---------- DATASET RECORDS

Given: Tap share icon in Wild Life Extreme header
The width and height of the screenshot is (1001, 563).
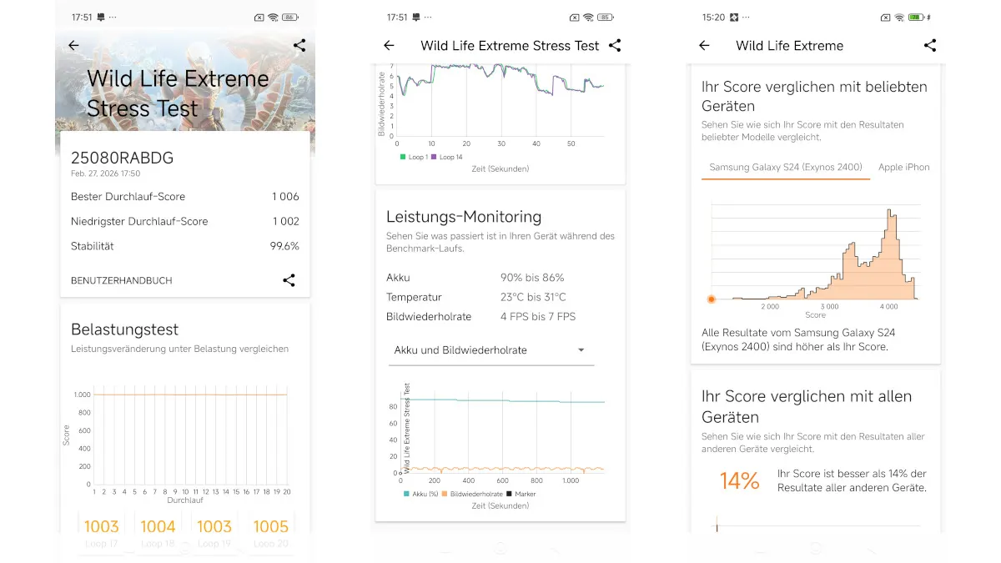Looking at the screenshot, I should (930, 46).
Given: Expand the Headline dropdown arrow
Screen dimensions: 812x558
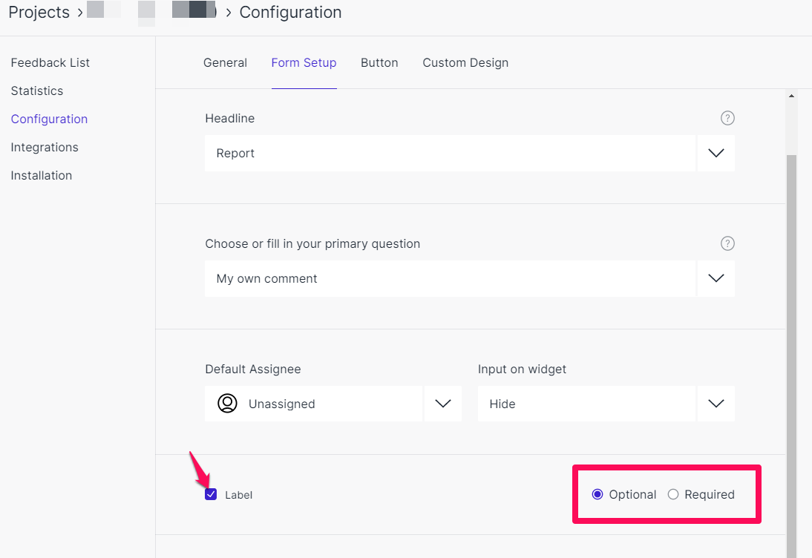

--------------------

* **WHAT THE TASK ASKS**: Substitute "Instruction" for "Given" throughout the entries above, and reproduce them with everything else unchanged. Omit the pictures from your answer.

* **TASK RESPONSE**:
Instruction: Tap share icon in Wild Life Extreme header
The width and height of the screenshot is (1001, 563).
Looking at the screenshot, I should (930, 46).
Instruction: Expand the Headline dropdown arrow
Screen dimensions: 812x558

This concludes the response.